萧淑儿没见过房俊纨绔棒槌的时候什么样子,但整日里耳濡目染,早知道这位如今位高权重的郎君当年那可是长安城中一害,嚣张跋扈恣无忌惮,眼下面对别家纨绔子弟挑衅生事一副目瞪口呆不敢置信的模样,着实令人发笑。
房俊以手抚额,无奈叹气,便往窗子边上挪了挪,伸手掀开了车帘。
高阳公主急忙抓住他一只胳膊,叮嘱道:“荆王叔最是宠爱这两个小子,平素骄纵惯了的,你斥责他们几句也就罢了,否则闹起来荆王叔又去父皇面前哭诉,父皇也只能责罚于你。”
房俊颔首道:“殿下放心,咱们今日出城乃是游玩散心,谁稀罕跟他们置气?”
外头吵闹声并未消散,荆王的儿子不知这是谁家的马车,被挡了道路一时间心中有气,便上前无理取闹出出气,颐指气使毫不客气。可随行的兵卒皆是房俊麾下悍卒,各个忠心耿耿愿意为房俊赴汤蹈火,又岂能畏惧两个少年?
就算是你俩是亲王,想要亵渎咱们二郎的夫人也不行啊!
更何况二郎就在车里坐着呢…
亲兵将两位小郡王拦住,上前在马上施礼,客气道:“此乃房府的马车,吾家二郎与高阳殿下正在车中,二位还是速速让开,莫要惊扰了吾家主人才好。

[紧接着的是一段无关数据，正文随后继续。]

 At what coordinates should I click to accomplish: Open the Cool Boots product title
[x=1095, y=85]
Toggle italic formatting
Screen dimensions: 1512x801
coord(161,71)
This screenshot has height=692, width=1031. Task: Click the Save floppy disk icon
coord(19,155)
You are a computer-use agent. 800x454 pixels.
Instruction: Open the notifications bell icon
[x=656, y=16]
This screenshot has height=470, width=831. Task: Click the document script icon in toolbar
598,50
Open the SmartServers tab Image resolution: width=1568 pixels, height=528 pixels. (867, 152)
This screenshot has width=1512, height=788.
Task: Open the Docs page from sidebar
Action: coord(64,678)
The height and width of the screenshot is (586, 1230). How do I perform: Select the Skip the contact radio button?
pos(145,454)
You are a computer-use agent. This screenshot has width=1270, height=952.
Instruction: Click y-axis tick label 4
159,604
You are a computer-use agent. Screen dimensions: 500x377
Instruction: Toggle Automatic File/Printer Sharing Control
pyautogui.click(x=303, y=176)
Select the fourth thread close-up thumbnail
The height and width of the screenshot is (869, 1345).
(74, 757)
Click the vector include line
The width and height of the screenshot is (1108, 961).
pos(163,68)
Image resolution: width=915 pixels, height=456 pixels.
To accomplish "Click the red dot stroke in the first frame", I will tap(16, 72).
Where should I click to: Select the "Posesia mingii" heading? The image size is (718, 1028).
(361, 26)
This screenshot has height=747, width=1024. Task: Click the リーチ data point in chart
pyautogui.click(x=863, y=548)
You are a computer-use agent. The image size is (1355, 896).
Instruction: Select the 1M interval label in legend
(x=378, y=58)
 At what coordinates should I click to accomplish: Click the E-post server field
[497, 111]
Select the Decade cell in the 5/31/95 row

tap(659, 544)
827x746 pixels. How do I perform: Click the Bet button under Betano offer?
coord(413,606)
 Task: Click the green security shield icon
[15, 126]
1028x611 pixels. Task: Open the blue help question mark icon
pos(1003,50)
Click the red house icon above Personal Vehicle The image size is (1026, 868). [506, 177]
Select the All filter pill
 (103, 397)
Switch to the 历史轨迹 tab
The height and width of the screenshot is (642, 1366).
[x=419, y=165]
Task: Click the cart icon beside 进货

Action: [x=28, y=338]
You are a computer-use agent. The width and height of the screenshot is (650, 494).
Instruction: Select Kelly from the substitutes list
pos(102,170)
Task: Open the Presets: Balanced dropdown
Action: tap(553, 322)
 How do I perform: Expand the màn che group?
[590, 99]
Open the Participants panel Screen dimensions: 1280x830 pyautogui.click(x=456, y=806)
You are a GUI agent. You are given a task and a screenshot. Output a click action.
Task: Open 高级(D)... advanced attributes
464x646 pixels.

”
话说得客气,但左右兵卒尽皆手摁刀柄,瞪大眼睛注视着周围所有人的一举一动,毕竟此次出行的风险事先已经尽知,可没谁说过宗室子弟就没有危险,所有胆敢靠近马车的人,都必须严加防范,若发现有暴起伤人之意图,那就务必先下手为强。
两位荆王府的小郡王愣了愣,紧接着便吓了一跳。
他们本来急着赶路,被人挡了路因而心浮气躁,想要上前找麻烦出出气,此刻才发现这哪里是找麻烦?简直就是一头撞在麻烦上!
居然是房俊的马车…
两人刚才颐指气使嚣张至极的模样瞬间收敛,毕竟虽然因为父亲的缘故深恨房俊,却也知道双方的实力对比落差太大,即便父亲在此可不能将房俊如何,何况是他们俩?
心虚气馁,两兄弟赶紧说道:“原来高阳殿下也在,那可当真是误会了…都愣着干嘛?别耽搁了殿下赶路,吾兄弟这就走开!”
说着,两人调转马头,呼喝着自己的亲随,就待要赶紧撤离险地。
就在这时,房俊撩开车帘从车内探出头来,吆喝了一嗓子:“你们两个往哪走?赶紧给某过来!”
两兄弟骑在马上,齐齐的打了个激灵…
过去?傻子才过去!
谁不知道房二是个棒槌,连亲王都敢打,自己哥俩刚才那么嚣张,这会儿到了房俊跟前还不得往死里打一顿?
两兄弟互视一眼,一声不吭,一拽马缰就待赶紧逃离现场,却发现左右房俊的亲兵“呼啦”一声便围了上来,将他们两兄弟以及十几个亲随团团围住。
“吾家二郎有情,二位,请吧!”
亲兵们虎视眈眈,两兄弟噤若寒蝉,只得翻身下马,亦步亦趋的来到马车前,揖手失礼,道:“小弟见过高阳殿下,见过房少保。”
只有房俊露头,听得到车厢里传出一声娇哼,显然高阳公主很是不爽,这令两兄弟心中一紧。
不仅房俊是个棒槌,那高阳公主也不是个好惹的主儿,虽然生母早丧在后宫没什么地位,但皇帝对其宠溺非常,丝毫不逊色于那些个母族显赫的皇子公主,如今嫁到房家更是水涨船高,太子、魏王、吴王等等数位亲王更是对其宠爱,在诸位公主当中早已是排在前几位的存在。
关键这位也是个刁蛮的性子,若是没完没了,他们两兄弟怕是不好收场。堂姐弟之间发生点冲突,受了欺负,就连个告状的地方都没有…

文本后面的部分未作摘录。